> Task objective
From the line with "This screenshot has height=512, width=940." to the line with "Task: Remove the", retype every line exactly, including those two, and leave out the rest of the data below.

= = = = = = =

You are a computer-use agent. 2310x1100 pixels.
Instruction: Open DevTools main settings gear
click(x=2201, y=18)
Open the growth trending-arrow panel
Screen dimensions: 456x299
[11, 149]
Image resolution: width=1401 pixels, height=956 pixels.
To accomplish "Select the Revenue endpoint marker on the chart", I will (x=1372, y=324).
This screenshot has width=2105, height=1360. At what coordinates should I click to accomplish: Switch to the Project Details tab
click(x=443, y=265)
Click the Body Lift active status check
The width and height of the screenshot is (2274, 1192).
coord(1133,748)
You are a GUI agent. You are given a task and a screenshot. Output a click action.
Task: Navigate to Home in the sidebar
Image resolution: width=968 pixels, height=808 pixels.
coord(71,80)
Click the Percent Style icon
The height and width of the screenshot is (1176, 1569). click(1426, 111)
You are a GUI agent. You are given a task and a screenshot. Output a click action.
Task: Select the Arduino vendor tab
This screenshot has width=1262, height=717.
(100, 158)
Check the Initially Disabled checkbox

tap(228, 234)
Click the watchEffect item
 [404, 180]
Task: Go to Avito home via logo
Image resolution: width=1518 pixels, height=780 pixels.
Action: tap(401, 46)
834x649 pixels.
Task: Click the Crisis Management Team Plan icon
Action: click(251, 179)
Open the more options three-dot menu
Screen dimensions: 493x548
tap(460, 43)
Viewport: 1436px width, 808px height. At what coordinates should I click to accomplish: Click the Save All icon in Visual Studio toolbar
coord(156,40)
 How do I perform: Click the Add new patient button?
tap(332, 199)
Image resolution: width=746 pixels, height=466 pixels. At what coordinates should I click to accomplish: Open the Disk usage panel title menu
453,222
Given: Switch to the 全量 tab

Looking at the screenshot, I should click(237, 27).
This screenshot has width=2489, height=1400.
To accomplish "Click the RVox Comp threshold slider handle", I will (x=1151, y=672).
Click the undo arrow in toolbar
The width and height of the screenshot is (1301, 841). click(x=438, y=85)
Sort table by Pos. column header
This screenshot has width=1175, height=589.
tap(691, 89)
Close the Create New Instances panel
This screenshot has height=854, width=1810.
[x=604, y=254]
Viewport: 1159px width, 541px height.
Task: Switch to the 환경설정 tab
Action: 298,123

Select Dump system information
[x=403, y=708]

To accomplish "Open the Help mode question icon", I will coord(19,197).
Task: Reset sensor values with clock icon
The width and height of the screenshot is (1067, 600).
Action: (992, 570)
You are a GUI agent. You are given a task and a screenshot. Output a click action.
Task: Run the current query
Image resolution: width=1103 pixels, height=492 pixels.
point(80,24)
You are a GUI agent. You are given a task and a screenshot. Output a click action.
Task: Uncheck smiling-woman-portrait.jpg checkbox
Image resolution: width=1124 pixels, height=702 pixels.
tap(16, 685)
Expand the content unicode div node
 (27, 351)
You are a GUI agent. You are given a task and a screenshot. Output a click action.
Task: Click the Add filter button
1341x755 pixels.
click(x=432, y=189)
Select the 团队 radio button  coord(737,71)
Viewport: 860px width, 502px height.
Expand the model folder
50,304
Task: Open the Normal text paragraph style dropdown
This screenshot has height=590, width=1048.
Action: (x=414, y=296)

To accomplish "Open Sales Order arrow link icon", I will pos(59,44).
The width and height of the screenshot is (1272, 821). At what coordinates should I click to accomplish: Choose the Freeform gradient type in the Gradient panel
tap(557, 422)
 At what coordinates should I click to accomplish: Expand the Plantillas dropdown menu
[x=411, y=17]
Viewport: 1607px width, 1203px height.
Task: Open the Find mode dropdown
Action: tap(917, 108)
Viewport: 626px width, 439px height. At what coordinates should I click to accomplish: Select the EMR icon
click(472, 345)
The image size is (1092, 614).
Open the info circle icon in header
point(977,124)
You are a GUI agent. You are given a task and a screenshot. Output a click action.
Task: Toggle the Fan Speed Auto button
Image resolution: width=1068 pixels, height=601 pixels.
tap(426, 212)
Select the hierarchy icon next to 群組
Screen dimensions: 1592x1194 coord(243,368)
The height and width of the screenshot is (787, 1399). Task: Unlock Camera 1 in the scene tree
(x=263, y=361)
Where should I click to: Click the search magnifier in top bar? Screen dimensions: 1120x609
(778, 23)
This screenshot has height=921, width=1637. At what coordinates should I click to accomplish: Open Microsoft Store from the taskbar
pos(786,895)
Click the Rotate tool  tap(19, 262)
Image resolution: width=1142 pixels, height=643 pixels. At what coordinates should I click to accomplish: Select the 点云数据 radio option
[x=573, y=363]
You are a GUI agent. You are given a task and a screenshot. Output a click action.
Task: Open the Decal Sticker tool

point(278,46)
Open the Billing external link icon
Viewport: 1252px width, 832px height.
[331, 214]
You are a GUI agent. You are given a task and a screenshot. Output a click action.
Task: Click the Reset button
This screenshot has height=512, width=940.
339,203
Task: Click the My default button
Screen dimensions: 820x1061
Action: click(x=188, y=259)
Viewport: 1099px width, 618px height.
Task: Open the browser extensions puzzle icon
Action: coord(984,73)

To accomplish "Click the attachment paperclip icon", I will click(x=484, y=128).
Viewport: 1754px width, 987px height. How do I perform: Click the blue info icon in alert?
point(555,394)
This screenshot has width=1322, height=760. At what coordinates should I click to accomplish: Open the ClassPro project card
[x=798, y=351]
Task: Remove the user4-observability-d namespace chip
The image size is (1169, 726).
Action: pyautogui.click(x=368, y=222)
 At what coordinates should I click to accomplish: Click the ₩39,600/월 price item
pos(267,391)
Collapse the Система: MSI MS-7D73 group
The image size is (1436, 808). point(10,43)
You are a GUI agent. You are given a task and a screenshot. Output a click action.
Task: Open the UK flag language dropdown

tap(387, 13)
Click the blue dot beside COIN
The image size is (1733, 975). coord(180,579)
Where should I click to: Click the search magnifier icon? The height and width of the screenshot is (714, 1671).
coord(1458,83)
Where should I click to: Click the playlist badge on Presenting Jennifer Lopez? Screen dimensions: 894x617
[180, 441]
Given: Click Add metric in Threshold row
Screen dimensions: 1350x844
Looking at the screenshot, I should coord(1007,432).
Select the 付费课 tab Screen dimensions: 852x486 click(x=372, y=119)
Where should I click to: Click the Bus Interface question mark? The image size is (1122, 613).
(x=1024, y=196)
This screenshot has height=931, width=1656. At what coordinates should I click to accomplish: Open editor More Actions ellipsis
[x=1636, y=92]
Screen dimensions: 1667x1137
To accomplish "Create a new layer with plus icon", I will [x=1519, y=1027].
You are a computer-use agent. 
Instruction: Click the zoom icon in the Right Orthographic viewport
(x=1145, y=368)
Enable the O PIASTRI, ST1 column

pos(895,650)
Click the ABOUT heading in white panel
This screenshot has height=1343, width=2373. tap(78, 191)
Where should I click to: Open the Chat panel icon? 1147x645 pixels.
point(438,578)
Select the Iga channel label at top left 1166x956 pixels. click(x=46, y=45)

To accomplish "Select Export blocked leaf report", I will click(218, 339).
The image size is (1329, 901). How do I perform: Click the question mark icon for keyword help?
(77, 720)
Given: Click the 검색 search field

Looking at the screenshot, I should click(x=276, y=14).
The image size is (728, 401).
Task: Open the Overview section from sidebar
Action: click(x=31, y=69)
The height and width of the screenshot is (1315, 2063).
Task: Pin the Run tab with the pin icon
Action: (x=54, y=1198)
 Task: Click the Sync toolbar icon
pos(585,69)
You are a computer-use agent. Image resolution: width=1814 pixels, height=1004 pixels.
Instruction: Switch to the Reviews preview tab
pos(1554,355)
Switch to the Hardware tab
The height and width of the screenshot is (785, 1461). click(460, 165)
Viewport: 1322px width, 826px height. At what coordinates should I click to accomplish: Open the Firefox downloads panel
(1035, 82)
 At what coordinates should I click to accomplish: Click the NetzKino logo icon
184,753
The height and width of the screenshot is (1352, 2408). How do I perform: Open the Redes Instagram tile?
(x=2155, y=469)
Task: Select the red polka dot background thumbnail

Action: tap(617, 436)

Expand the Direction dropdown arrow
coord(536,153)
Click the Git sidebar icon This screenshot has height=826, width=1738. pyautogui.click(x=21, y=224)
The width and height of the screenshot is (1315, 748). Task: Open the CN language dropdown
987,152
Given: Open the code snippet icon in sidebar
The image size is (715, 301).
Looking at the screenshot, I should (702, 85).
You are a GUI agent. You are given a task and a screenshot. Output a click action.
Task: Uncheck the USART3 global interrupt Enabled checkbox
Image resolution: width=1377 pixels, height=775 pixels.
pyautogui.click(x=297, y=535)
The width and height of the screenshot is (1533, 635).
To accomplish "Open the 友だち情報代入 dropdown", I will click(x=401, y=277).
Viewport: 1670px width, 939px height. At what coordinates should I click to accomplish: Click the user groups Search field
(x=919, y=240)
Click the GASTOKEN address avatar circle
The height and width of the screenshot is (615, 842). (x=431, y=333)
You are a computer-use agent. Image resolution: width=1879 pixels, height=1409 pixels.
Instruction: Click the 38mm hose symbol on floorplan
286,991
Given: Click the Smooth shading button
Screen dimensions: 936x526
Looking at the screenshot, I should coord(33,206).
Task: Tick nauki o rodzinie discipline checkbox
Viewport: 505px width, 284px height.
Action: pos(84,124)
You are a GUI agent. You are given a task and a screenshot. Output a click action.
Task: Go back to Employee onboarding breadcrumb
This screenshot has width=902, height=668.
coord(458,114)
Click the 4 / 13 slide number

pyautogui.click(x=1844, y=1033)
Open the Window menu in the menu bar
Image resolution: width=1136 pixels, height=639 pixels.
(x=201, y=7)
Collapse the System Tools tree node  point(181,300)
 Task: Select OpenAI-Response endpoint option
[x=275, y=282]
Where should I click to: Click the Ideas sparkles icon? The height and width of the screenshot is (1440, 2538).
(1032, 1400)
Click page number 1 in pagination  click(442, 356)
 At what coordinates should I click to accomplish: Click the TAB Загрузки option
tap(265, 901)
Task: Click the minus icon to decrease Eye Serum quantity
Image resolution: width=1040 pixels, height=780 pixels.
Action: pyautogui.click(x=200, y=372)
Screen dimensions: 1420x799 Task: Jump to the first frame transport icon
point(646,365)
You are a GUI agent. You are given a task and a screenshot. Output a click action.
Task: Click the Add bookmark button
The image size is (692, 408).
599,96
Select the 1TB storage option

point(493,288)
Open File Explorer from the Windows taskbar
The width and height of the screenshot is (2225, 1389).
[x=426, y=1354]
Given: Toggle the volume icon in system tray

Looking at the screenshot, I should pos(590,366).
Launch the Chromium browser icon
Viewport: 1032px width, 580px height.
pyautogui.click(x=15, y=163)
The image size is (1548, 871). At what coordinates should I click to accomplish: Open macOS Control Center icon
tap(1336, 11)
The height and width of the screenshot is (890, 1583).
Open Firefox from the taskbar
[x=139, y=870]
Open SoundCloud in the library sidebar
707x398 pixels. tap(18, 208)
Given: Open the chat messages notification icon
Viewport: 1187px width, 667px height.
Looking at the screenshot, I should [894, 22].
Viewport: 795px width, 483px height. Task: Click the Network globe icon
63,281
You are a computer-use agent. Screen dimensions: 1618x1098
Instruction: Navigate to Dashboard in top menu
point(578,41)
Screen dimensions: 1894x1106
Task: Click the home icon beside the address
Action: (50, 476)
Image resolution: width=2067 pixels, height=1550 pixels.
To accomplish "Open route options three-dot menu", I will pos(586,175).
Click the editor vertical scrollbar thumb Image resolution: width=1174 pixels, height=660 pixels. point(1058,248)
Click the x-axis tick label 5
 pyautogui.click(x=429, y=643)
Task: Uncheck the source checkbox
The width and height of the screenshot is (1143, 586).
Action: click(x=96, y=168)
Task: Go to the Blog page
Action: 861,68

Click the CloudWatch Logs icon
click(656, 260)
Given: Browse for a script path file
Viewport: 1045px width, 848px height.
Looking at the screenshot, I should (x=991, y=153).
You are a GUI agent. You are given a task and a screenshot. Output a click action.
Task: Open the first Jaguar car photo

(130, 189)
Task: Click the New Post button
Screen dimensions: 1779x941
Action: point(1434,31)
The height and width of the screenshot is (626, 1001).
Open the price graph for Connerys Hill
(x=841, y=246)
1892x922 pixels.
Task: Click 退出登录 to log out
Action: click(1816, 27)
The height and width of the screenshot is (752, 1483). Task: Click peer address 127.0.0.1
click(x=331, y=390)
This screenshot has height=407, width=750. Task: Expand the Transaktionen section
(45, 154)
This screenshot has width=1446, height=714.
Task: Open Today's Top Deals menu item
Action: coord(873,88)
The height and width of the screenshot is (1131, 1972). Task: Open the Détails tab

= = = = = = =

> Response to the exercise
This screenshot has height=512, width=940.
339,203
Task: Click the My default button
Screen dimensions: 820x1061
Action: click(x=188, y=259)
Viewport: 1099px width, 618px height.
Task: Open the browser extensions puzzle icon
Action: coord(984,73)

To accomplish "Click the attachment paperclip icon", I will click(x=484, y=128).
Viewport: 1754px width, 987px height. How do I perform: Click the blue info icon in alert?
point(555,394)
This screenshot has width=1322, height=760. At what coordinates should I click to accomplish: Open the ClassPro project card
[x=798, y=351]
Task: Remove the user4-observability-d namespace chip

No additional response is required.